New York Times Slopestyle
The New York Times multimedia presentations of the Winter Games in Sochi, Russia, seamlessly integrate video, motion graphics and narration. The complex mechanics that go into each sport are broken down into easy-to-understand multimedia features.

Humans of New York
Brandon Stanton lost his job as a bond trader in the summer of 2010. With more time on his hands, Brandon moved to New York with the goal of photographing 10,000 portraits. Armed with one camera, one lens and his passion for photography and people, Brandon took a hobby and harnessed social media platforms to catapult his book up the New York Times bestseller list as well as creating a Facebook following of more than 3.2 million followers.
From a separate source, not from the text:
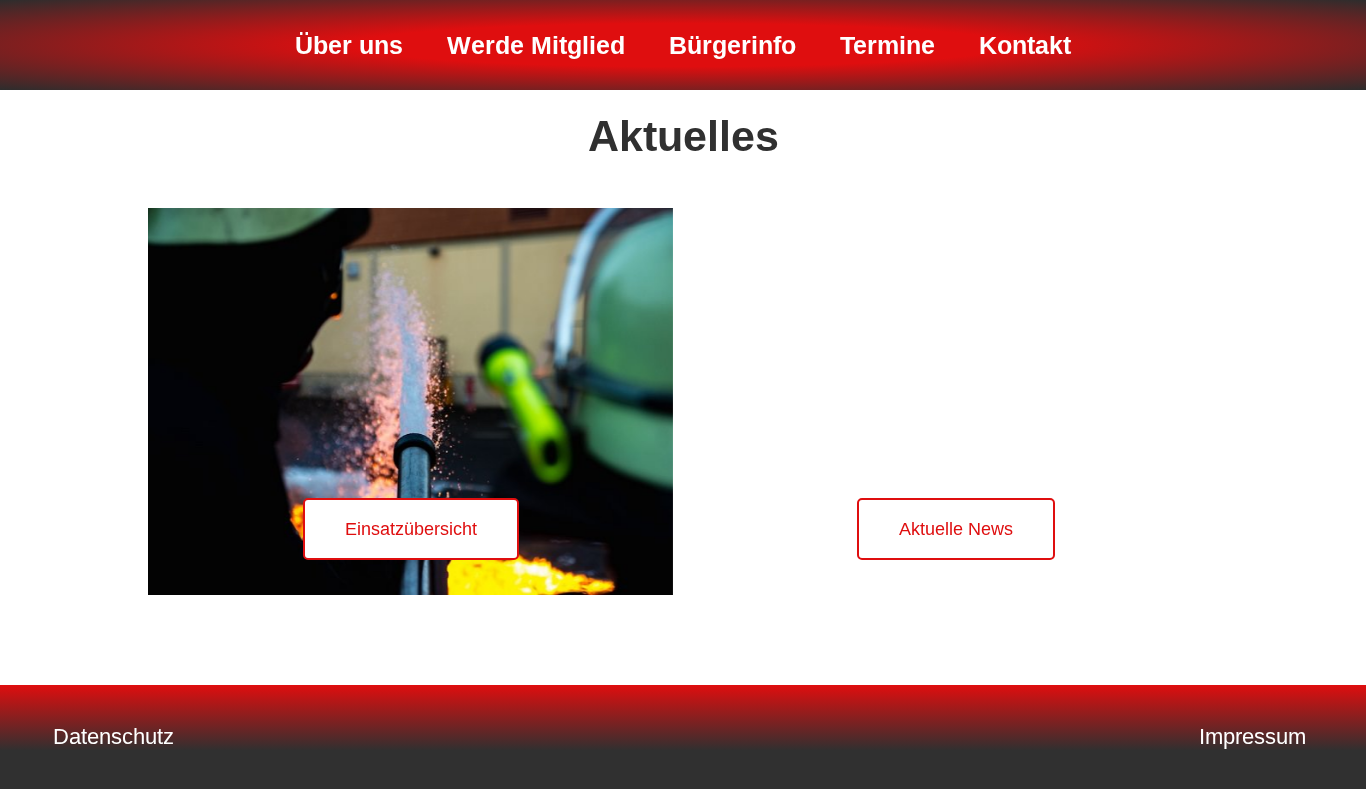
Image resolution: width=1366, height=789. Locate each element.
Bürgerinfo (732, 45)
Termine (887, 45)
The photographs and accompanying captions, which serve as mini-interviews, are approached with a simplicity and kind of naiveté that reveals a multifaceted view of New York that is both real and intimate. Perhaps most interesting to me is that with the photographs and project living on social media, each portrait has the ability to spark a new conversation.

California Times Lapses
Time-lapse sequences have an almost magical quality of compressing time and movement. The process of condensing hours of time and thousands of individual still frames into a few minutes result in mesmerizing visual compositions that reveal rhythms and patterns of life. City Lights and Into the Atmosphere are both recent time-lapse films that capture the grandeur and beauty of California, from slightly different points of view. City Lights, the final chapter in photographer Colin Rich’s “Trilogy of Light” series, captures Los Angeles through the movements of lights and familiar visual landmarks. Photographer Michael Shainblum’s tribute to California, Into the Atmosphere, focuses more on the the deserts, mountains and coastlines of California. Both films are beautiful portraits of California captured from different viewpoints.